Transcribe everything in the records, dropping and changing nothing.

INPUT RECORDS START

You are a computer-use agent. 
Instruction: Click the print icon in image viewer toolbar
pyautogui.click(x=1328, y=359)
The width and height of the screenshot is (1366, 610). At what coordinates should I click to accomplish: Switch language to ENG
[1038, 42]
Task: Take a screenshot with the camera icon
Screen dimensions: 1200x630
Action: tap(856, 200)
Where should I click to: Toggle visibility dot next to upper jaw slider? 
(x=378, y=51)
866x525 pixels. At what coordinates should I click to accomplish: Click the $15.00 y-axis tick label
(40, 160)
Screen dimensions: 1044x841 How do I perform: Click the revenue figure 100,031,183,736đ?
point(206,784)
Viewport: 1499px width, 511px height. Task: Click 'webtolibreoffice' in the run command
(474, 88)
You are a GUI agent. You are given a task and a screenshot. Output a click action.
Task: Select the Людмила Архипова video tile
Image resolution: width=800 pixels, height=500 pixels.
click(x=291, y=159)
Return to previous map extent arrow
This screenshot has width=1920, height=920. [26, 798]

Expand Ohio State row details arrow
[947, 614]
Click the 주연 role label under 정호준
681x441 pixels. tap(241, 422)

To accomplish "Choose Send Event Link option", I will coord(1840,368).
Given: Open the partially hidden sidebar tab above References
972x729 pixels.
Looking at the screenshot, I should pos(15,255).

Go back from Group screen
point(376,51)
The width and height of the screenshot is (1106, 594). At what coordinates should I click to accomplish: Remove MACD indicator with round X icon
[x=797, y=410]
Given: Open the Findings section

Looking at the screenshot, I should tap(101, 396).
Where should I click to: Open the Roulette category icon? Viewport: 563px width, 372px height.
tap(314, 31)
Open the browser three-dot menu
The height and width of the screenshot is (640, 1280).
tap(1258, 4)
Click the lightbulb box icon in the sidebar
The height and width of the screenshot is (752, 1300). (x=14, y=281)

INPUT RECORDS END

▶ [ANSWER FOR THE TASK]:
You are a computer-use agent. 
Instruction: Click the print icon in image viewer toolbar
pyautogui.click(x=1328, y=359)
The width and height of the screenshot is (1366, 610). At what coordinates should I click to accomplish: Switch language to ENG
[1038, 42]
Task: Take a screenshot with the camera icon
Screen dimensions: 1200x630
Action: tap(856, 200)
Where should I click to: Toggle visibility dot next to upper jaw slider? 
(x=378, y=51)
866x525 pixels. At what coordinates should I click to accomplish: Click the $15.00 y-axis tick label
(40, 160)
Screen dimensions: 1044x841 How do I perform: Click the revenue figure 100,031,183,736đ?
point(206,784)
Viewport: 1499px width, 511px height. Task: Click 'webtolibreoffice' in the run command
(474, 88)
You are a GUI agent. You are given a task and a screenshot. Output a click action.
Task: Select the Людмила Архипова video tile
Image resolution: width=800 pixels, height=500 pixels.
click(x=291, y=159)
Return to previous map extent arrow
This screenshot has width=1920, height=920. [26, 798]

Expand Ohio State row details arrow
[947, 614]
Click the 주연 role label under 정호준
681x441 pixels. tap(241, 422)

To accomplish "Choose Send Event Link option", I will coord(1840,368).
Given: Open the partially hidden sidebar tab above References
972x729 pixels.
Looking at the screenshot, I should pos(15,255).

Go back from Group screen
point(376,51)
The width and height of the screenshot is (1106, 594). At what coordinates should I click to accomplish: Remove MACD indicator with round X icon
[x=797, y=410]
Given: Open the Findings section

Looking at the screenshot, I should tap(101, 396).
Where should I click to: Open the Roulette category icon? Viewport: 563px width, 372px height.
tap(314, 31)
Open the browser three-dot menu
The height and width of the screenshot is (640, 1280).
tap(1258, 4)
Click the lightbulb box icon in the sidebar
The height and width of the screenshot is (752, 1300). (x=14, y=281)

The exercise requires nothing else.